Now I don’t know if Jesus actually gave a full body eye roll at the first question but I am pretty sure he would have now.  This kid is saying that he’s followed every commandment?  We’re not just talking about the 10 that we all know and love, but all of the estimated 613 commandments that we find throughout the Old Testament?  Uh, yeah sure whatever you say.

However, this donkey kid was probably feeling pretty good about himself, maybe just waiting for Jesus’ validation in crowning him the greatest who ever lived or something.  But of course, it doesn’t come.  The kid had completely missed the point.  The point of the eternal life that he was seeking, the point of the current life that he was living, the point of this law that he has claimed to follow so religiously for most of his life.  Right.  Over.  His head.
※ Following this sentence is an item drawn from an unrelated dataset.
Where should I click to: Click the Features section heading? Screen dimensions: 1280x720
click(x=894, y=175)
See, we often look at the biblical commandments as a “holiness checklist” in which we can give ourselves this divine to-do list, or a divine not-to-do list, as it were.  We keep those to the best of our ability and perhaps even we tell ourselves that we have kept them all since our youth, and boom, tiger status.  We think we’re right with God and we should be able to hang with the best of the best.
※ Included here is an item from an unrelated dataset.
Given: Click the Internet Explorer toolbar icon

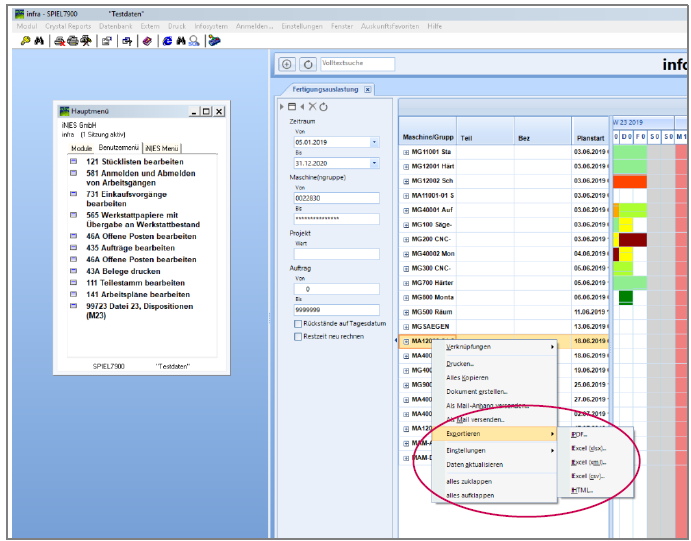Looking at the screenshot, I should pos(165,41).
And I’d say that is just partially right.  I mean, really, we are right with God and we can hang with the best of the best, depending on how you would define that.  But it has nothing to do with the law.  It has nothing to do with our discipline, our obedience, or our ability to lie to ourselves about our discipline and obedience.  Instead, our being right with God is because of God’s grace, which as you know goes hand and hand with the law.  But it’s just that the law, well it isn’t like a list of demands that we have to follow in order to get eternal life, despite Jesus alluding to that today.  Rather, the law is more like the description of the perfect kind of human being, which apparently is NOT like the donkey kid in the story.  The perfect kind of human that has no hatred in their bones, no malice on their minds, no kind of evil in their heart.  The perfect kind of human is, according to those some 613 odd commandments, someone that is completely unattainable.
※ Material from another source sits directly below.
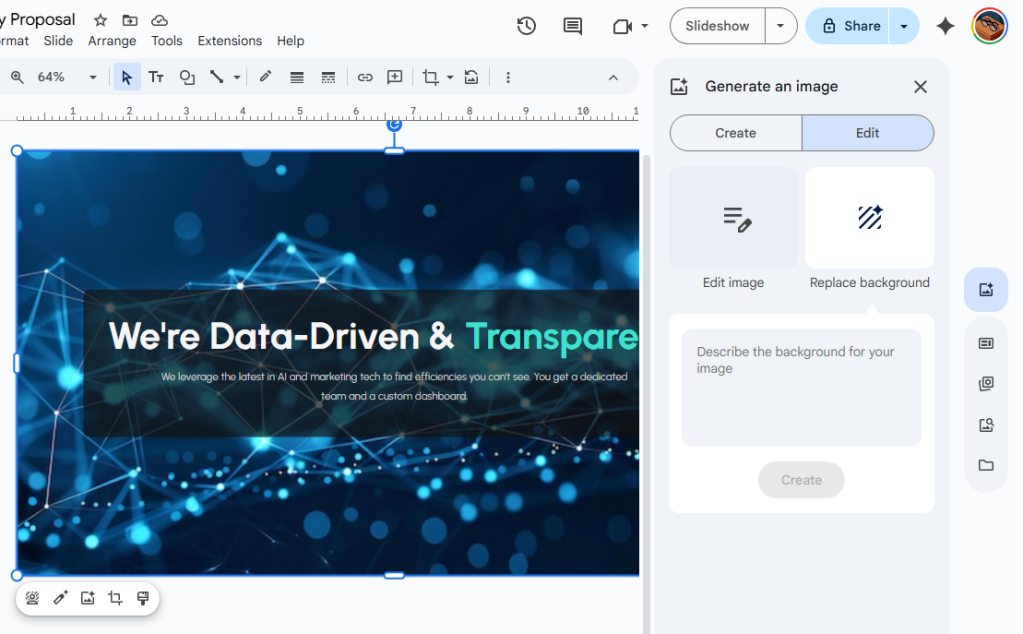Viewport: 1023px width, 634px height.
Task: Open the folder icon in the right sidebar
Action: pos(986,465)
That doesn’t seem fair, does it?  That there is this unattainable standard set up for us and we’re punished for not being able to reach it?  Well, yeah, it is unfair if you put it that way, just as it was unfair that the tiger gets punished for being right about the colour of grass.  But technically, the law isn’t set out there for us to attain, but it’s to remind us of just how much we fall short.  It reminds us of how much we miss the mark compared to God’s holiness.  It reminds that perhaps maybe we aren’t the tiger after all but we’re actually the donkey thinking that we’re the tiger.

And that is where the grace comes in, the gospel, telling us that while we fall so very darned short of the law, God forgives us, continues to love us, and saves us out of our guilt and shame.  That is what the young donkey man didn’t understand, he thought he needed to act right to be right with God.  The disciples didn’t get it, they argued about who among them was the greatest and defended themselves with how much they’ve given up to follow Jesus.  And I wonder if we still don’t get it, us being these tiger donkeys who often act like we can just save ourselves.

Jesus tells his disciples that it is hard for those who have wealth to be able to enter the kingdom of God.  And he’s not wrong.  But while it’s true for those who have wealth, it is also true for those who don’t.  It is also true for those who are male as well as those who are female.  It is true for the young, the old, the smart, the not so smart, the donkeys, the tigers, everyone.  In fact, according to that law we talked about, it is impossible for any one of us to ever get into God’s kingdom.

But the gospel tells us, that with God, all things are possible.  

As we celebrate this day of Thanksgiving in this season after Pentecost, may we continue to be humbled by the law and empowered by the gospel, that we might together live in peace as tiger and donkey alike.  Thanks be to God.  Amen.